Task description> Copy exactly the lines of the data below that run from the line holding "RSS (335, 2226)" through the line holding "08-666 64 00 (109, 1525)", both ends included.
Data provided START
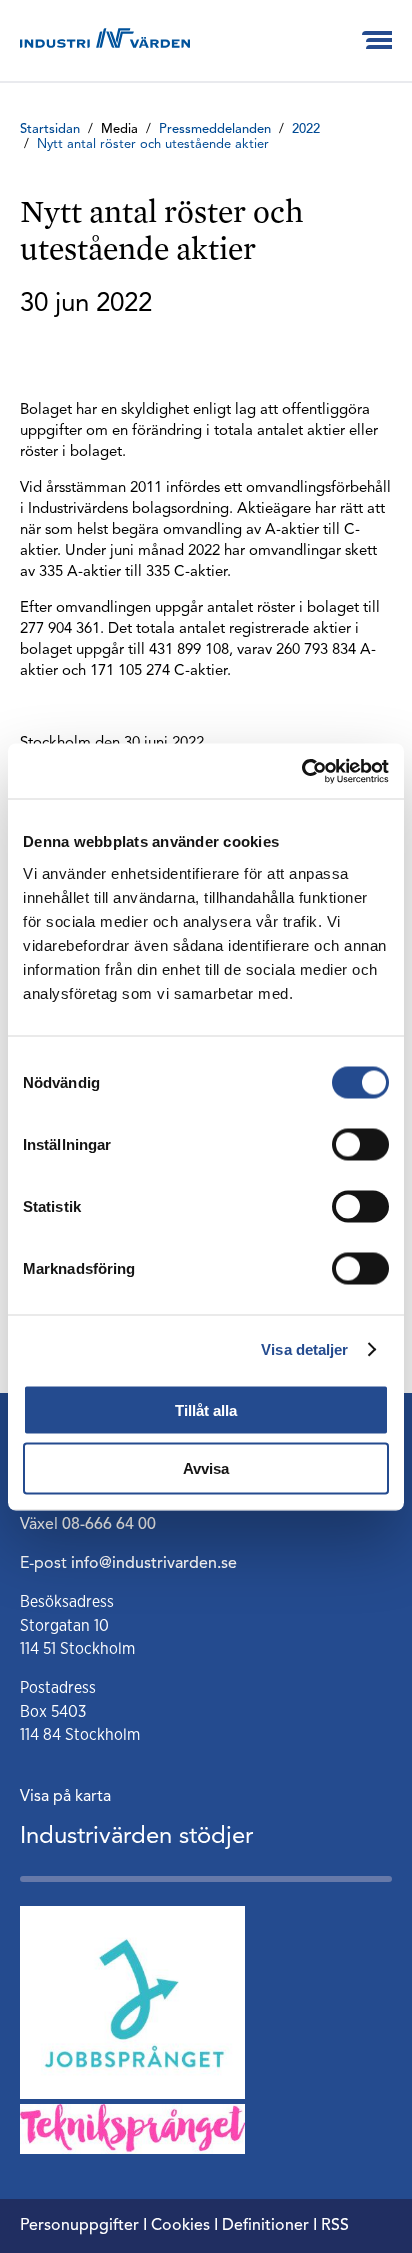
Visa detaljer (304, 1349)
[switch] (360, 1144)
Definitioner (265, 2226)
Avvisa (206, 1468)
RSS (335, 2226)
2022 (306, 129)
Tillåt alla (206, 1409)
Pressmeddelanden (215, 129)
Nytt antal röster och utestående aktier (153, 144)
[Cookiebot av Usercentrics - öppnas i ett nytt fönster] (301, 771)
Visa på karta (65, 1797)
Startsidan (50, 129)
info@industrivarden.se (154, 1564)
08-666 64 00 (109, 1525)
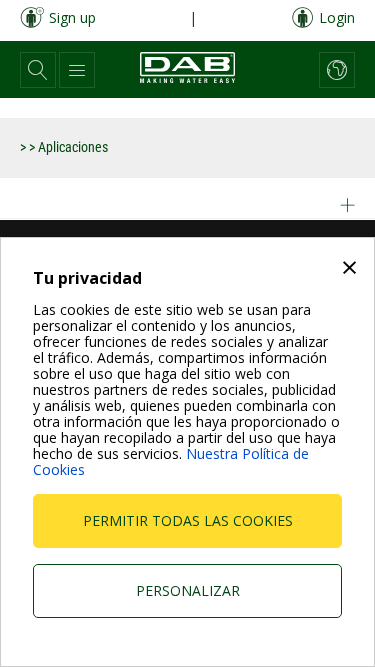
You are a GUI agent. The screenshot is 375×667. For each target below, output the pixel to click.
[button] (38, 70)
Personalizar (188, 590)
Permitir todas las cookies (188, 520)
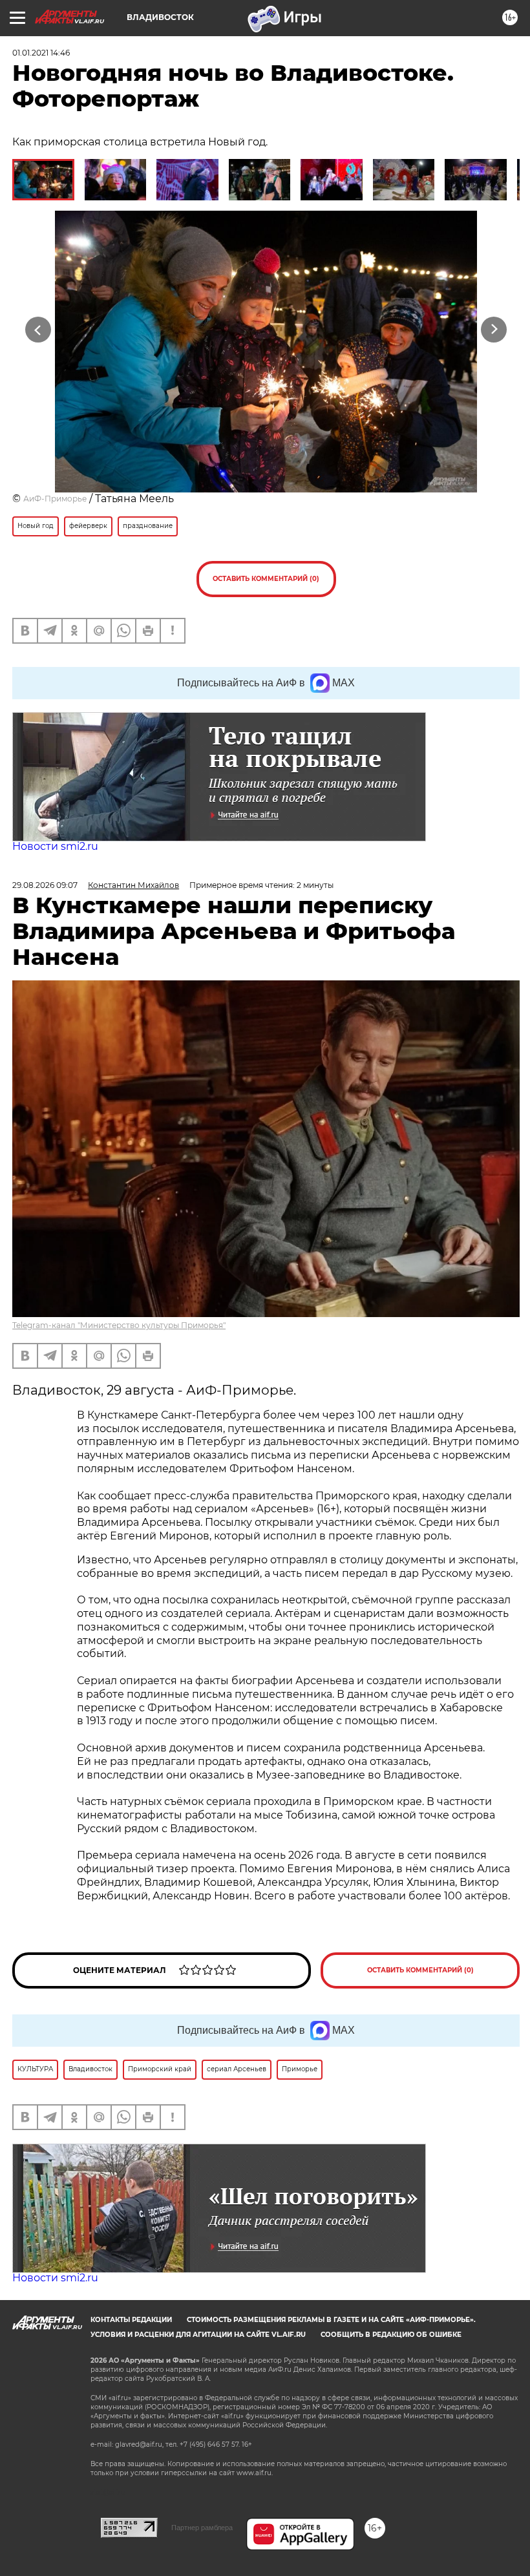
Data provided END
Answer box>
RSS (335, 2226)
2022 (306, 129)
Tillåt alla (206, 1409)
Pressmeddelanden (215, 129)
Nytt antal röster och utestående aktier (153, 144)
[Cookiebot av Usercentrics - öppnas i ett nytt fönster] (301, 771)
Visa på karta (65, 1797)
Startsidan (50, 129)
info@industrivarden.se (154, 1564)
08-666 64 00 (109, 1525)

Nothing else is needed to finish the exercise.